Records for processing START

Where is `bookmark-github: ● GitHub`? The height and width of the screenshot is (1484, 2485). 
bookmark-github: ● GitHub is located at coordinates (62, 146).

Records for processing END
Records for processing START

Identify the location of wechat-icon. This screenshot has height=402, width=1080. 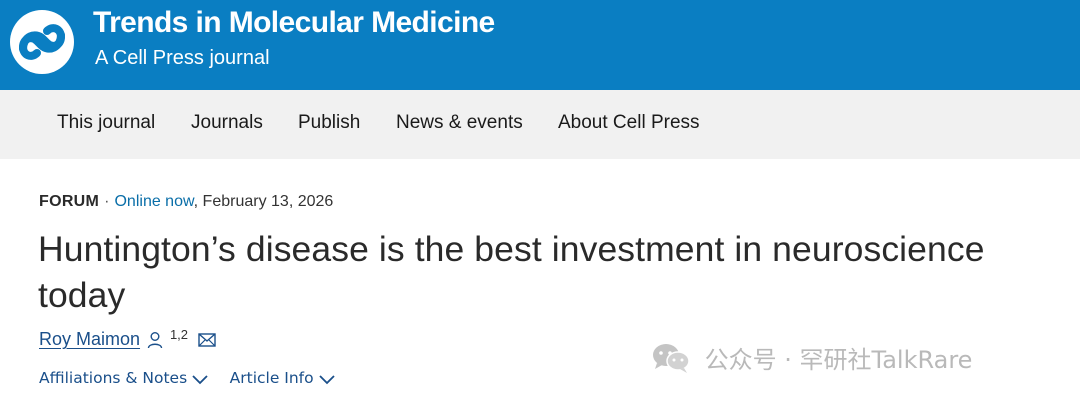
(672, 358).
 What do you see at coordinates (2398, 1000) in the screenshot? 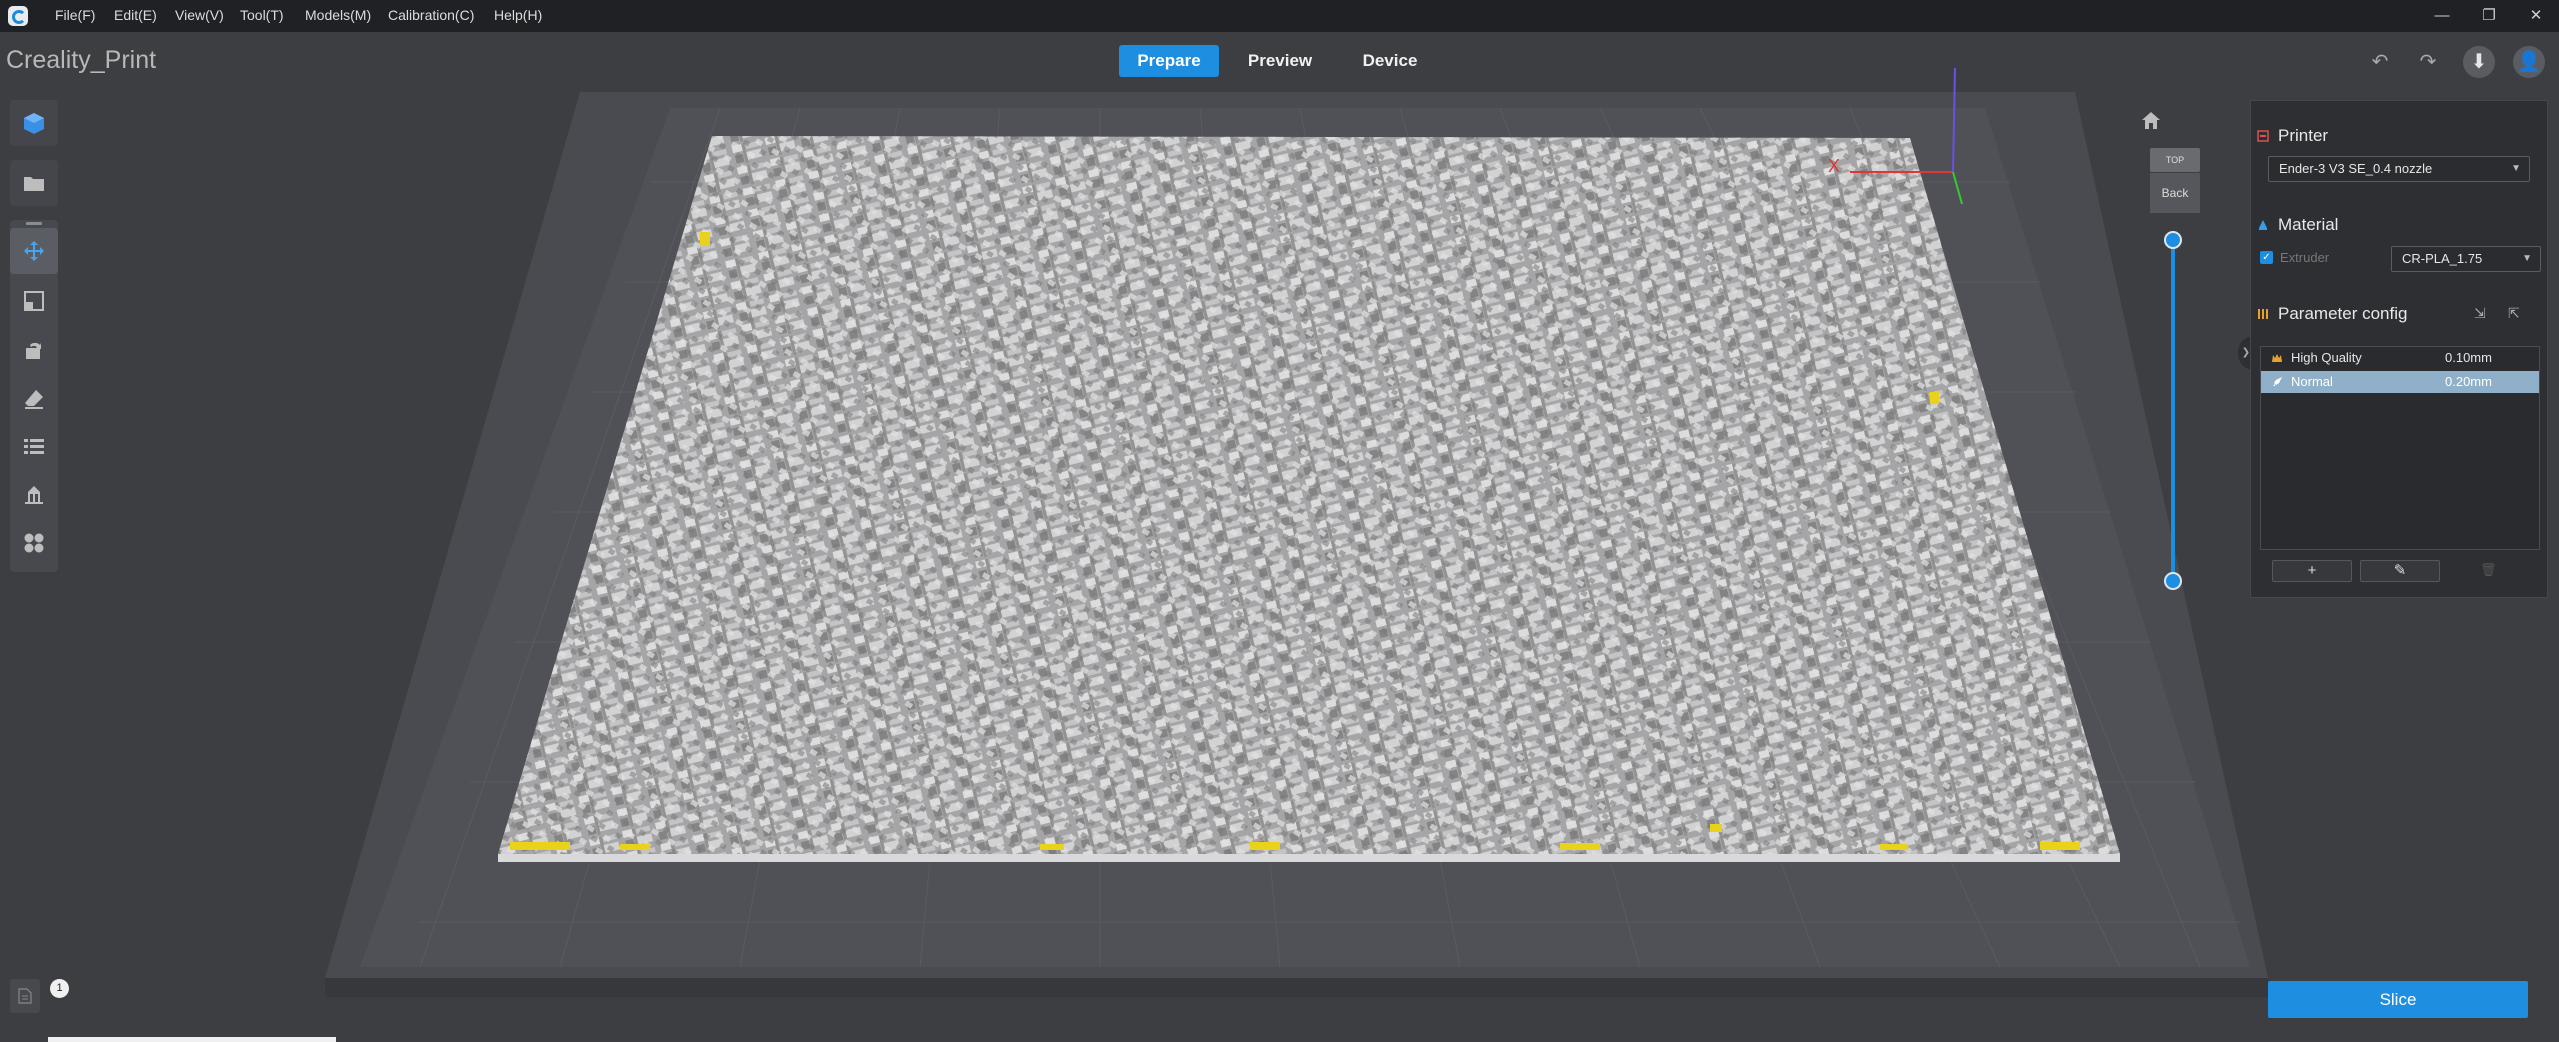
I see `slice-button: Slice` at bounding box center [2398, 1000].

Records for processing END
Records for processing START

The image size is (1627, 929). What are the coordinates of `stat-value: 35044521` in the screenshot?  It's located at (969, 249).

Records for processing END

» **Action item**
Change "screenshot" to "image" in the lines from the one containing "is (1484, 2485)." through the one containing "bookmark-github: ● GitHub is", and give back only those lines, otherwise unchanged.

» **Written solution**
Where is `bookmark-github: ● GitHub`? The height and width of the image is (1484, 2485). 
bookmark-github: ● GitHub is located at coordinates (62, 146).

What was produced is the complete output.